Inflation isn’t the only thing hurting Canadians these days. While inflation is taking cash out of our pockets, interest rate hikes are hurting them even further right now. The rise in interest rates is actually to help curb inflation, and that should help eventually. But right now, interest rate hikes are bad news for those looking to get into many areas of investment.
Specifically, higher interest rates make loans and mortgages more expensive. Loans could come in a variety of forms, from student debt to car payments. Canadians living in larger cities like Vancouver and Toronto could see their regular mortgage payments increase by hundreds of dollars, and that goes towards your lines of credit as well.
That’s why today, as interest rate hikes continue, I’ll cover three strategies for Canadians looking to fight inflation. And, of course, some investments to help you come out in the black on the other side.
Pay down debt
Pay down debt as quickly as possible! The best thing you can do for yourself when interest rates rise is to pay down your high-interest debt. Those interest rates may climb even further in the next year, so things like credit card payments should be paid down right away.
A good strategy is to make a list of all your debt and number it from highest interest to lowest. Then create a payment plan that works within your budget. Finally, put that cash towards your debt every single paycheque. When you’ve completed one debt payment move onto the other. Interest rate hikes simply cannot affect you if you don’t have any debt!
Sell what you don’t need
Your mortgage payment isn’t going to disappear overnight with this method. And frankly, if you have a locked-in interest rate at a still low rate, then keep it there. However, if you need cash, it can be a good time to consider selling off assets you don’t need.
This is especially beneficial to do this before rates hike up even higher. Buyers are likely looking to lock in lower rates before another rate hike. This means that although the real estate market is falling, it hasn’t bottomed out just yet. In fact, the Bank of Canada believes we’ll see rate highs of 175 basis points before the year is out.

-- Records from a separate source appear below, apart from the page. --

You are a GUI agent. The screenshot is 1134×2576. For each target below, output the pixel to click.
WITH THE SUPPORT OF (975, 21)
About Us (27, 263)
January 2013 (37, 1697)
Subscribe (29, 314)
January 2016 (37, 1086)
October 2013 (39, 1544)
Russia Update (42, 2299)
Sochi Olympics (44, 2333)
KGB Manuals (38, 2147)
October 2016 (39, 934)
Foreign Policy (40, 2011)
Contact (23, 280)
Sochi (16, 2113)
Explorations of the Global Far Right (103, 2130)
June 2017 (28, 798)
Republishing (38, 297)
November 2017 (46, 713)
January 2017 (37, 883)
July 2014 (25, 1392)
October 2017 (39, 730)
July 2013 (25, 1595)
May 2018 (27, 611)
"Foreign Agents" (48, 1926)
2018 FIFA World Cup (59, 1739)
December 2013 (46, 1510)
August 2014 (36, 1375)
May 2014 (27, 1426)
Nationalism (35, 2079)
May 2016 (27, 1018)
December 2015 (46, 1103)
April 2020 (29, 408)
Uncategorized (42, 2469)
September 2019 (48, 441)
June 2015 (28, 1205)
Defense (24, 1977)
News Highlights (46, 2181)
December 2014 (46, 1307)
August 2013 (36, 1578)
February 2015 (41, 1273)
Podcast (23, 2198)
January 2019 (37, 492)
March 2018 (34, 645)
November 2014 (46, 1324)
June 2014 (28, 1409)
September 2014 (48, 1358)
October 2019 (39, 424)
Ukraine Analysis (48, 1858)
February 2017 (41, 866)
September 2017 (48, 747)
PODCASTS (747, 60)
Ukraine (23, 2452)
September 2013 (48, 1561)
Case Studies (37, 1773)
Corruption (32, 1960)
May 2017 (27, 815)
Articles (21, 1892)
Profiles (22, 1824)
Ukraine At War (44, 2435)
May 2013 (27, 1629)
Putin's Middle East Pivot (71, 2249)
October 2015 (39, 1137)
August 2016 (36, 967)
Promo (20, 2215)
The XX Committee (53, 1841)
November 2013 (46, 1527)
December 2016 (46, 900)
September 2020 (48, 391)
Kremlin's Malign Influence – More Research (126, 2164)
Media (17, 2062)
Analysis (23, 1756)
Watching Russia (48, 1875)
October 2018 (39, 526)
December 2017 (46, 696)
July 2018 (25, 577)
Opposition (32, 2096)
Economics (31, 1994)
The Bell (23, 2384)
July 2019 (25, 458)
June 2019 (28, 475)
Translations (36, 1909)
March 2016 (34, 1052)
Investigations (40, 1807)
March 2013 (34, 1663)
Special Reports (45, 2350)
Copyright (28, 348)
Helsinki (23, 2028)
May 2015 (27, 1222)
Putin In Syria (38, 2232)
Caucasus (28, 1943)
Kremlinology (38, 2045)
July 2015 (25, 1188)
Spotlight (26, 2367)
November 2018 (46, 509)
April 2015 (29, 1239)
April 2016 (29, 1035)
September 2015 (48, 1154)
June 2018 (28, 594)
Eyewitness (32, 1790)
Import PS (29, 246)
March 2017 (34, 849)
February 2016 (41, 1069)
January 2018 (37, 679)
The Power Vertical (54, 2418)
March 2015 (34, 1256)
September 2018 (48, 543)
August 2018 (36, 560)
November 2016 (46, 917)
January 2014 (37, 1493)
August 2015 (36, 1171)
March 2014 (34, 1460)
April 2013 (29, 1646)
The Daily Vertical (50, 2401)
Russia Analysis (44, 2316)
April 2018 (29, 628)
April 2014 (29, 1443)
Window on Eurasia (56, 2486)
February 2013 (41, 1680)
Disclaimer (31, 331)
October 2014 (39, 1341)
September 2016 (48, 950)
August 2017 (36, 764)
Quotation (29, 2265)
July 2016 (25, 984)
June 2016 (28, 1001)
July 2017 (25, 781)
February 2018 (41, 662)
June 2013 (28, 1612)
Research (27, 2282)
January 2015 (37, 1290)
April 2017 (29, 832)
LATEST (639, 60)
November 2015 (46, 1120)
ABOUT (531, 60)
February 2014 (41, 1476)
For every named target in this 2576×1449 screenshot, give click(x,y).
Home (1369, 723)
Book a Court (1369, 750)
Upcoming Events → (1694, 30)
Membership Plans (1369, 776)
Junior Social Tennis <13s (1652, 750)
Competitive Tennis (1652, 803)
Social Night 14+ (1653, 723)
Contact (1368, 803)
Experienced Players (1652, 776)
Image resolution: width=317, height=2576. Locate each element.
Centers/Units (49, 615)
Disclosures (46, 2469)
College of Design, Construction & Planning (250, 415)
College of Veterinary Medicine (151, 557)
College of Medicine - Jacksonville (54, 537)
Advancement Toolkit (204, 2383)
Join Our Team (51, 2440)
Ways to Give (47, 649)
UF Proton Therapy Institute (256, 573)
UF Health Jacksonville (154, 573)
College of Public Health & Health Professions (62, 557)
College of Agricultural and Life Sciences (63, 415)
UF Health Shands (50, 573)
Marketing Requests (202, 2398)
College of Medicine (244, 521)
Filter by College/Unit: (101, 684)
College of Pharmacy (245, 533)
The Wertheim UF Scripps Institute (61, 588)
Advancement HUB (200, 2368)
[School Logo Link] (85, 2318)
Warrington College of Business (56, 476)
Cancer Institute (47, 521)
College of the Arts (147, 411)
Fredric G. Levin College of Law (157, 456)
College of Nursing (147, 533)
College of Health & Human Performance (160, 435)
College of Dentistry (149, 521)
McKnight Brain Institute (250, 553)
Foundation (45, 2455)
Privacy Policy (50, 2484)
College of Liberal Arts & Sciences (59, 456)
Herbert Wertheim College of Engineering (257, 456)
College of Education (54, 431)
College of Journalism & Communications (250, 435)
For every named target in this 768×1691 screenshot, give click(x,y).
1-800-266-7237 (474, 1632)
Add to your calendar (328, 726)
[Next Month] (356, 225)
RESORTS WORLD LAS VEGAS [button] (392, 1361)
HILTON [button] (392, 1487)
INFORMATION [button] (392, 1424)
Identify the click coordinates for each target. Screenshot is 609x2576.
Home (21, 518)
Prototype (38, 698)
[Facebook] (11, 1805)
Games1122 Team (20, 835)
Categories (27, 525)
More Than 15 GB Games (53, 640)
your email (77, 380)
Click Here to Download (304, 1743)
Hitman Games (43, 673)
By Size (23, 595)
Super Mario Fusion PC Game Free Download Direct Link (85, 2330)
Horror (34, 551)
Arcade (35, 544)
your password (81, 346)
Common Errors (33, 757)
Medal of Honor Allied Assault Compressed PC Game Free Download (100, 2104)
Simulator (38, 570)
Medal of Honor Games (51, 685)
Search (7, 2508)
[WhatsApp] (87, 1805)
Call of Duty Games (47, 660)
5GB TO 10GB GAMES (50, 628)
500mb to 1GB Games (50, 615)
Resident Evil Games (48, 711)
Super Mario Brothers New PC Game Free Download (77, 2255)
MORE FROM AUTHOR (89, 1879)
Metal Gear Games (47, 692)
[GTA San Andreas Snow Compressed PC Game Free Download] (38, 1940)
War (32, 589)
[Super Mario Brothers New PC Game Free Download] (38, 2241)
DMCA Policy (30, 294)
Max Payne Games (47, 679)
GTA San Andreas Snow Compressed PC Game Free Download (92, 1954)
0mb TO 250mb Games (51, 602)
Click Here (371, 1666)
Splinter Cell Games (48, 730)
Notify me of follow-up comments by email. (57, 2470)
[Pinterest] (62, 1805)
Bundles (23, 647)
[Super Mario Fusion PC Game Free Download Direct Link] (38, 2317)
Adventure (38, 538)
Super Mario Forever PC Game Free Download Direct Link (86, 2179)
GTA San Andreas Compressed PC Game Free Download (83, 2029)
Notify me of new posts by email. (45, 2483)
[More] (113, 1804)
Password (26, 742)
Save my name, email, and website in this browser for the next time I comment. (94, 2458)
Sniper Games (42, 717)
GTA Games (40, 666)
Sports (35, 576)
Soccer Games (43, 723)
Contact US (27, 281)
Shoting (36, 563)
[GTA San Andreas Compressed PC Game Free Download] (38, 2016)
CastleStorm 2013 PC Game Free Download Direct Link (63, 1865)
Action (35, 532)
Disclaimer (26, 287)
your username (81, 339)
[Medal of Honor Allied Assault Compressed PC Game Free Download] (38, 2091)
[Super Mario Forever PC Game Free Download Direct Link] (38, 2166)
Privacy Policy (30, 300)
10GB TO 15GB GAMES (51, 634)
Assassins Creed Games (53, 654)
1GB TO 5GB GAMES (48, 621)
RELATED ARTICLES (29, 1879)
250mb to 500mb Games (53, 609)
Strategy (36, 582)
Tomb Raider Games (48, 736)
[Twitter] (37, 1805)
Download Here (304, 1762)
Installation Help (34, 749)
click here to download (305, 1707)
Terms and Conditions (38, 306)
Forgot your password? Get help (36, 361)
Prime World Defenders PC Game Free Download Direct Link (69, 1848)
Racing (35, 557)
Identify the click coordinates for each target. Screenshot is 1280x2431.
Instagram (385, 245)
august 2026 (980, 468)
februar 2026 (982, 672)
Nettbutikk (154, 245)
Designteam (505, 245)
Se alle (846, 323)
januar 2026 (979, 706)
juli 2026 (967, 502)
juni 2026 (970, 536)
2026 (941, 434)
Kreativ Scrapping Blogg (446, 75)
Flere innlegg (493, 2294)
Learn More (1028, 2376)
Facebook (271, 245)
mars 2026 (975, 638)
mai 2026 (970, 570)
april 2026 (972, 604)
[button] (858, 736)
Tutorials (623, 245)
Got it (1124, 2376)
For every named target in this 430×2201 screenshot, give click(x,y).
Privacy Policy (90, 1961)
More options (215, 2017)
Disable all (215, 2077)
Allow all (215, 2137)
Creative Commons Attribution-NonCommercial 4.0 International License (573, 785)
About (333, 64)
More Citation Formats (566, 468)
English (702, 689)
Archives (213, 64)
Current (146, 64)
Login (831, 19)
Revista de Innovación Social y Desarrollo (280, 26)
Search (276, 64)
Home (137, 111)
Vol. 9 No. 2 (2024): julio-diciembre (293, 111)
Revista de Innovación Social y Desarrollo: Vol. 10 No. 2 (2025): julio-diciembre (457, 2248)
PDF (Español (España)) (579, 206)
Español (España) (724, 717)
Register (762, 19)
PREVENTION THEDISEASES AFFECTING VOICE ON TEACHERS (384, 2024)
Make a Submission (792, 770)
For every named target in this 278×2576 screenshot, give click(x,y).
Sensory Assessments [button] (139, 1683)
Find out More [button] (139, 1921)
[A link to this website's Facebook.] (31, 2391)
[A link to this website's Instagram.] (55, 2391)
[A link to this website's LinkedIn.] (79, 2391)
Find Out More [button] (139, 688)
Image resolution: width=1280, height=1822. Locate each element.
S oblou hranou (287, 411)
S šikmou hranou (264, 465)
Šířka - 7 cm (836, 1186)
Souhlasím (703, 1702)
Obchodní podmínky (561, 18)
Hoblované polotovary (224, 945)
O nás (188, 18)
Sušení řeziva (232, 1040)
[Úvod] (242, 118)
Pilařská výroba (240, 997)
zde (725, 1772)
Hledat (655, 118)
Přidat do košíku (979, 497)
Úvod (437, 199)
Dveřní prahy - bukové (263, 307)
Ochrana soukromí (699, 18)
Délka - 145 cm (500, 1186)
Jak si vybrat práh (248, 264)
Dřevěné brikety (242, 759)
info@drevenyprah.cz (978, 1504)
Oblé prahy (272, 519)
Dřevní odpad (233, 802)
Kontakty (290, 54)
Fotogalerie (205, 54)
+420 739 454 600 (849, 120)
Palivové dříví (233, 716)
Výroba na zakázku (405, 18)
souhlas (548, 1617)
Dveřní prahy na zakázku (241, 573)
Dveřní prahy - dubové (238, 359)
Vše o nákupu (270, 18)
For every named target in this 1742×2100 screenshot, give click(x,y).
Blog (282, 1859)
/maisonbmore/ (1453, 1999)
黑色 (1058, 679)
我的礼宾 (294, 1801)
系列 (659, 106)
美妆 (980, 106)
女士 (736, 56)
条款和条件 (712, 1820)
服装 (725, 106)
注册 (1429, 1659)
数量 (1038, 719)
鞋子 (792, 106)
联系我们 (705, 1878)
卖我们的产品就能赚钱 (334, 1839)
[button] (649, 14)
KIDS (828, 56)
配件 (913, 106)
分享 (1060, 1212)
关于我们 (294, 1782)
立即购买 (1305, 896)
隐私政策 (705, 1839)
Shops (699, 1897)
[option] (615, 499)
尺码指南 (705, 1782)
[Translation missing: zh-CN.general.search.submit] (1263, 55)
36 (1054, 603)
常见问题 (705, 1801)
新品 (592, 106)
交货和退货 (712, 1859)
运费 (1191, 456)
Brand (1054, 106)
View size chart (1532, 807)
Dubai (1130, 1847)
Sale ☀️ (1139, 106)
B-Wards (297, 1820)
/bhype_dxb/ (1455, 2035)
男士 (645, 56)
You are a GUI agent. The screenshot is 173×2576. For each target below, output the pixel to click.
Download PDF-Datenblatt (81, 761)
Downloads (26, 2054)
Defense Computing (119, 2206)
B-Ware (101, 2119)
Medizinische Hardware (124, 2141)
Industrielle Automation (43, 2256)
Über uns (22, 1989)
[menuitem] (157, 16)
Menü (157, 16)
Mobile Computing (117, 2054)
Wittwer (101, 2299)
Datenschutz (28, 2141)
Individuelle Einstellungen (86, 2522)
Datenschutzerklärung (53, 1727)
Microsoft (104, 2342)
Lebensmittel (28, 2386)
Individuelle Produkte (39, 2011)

If you have assets you don’t need, from cars to properties to storage units, sell them at a profit while you can still get a premium price. Then, you could turn around and use that profit to make some strong long-term investments.
If you want to fight inflation and interest rates, there are a few ways to do so. One of the best places to invest is through banks. These firms earn money from interest, so when rates go up, it’s actually a good thing! While there’s a drop initially, as people tend to stop taking out loans, over time, you’ll see banks create and increase in revenue thanks to the rise in interest rates with people borrowing at higher prices.
Another benefit for banks is that they have a lot of cash on hand, and that’s what you should look for when considering outside the bank industry. You want companies with low debt-to-equity ratios and that have a lot of cash on hand. If you’re looking for growth stocks to consider long term, this is what you should eye up.
But don’t forget to lock in a diversified portfolio during times of uncertainty. Bonds can decrease your risk during this time, and short-term maturity dates help you stay on top of the market rate.
A stock to consider
If you want to help protect your portfolio from interest rates, while seeing your income grow, there’s a way to tick almost all these boxes. One stock I’d consider is NorthWest Healthcare Properties REIT (TSX:NWH.UN).
This company is in real estate, with long-term contracts that on average last 14.1 years. It’s in the growing sector of healthcare, with tonnes of cash on hand. It’s valuable, trading at 6.2 times earnings, though it does have a high debt-to-equity ratio.
So, this is a good growth stock to consider, but make sure to balance it out with investments in bonds to protect yourself during this volatile time. And in the meantime, you get a dividend yield of 6.57% to look forward to.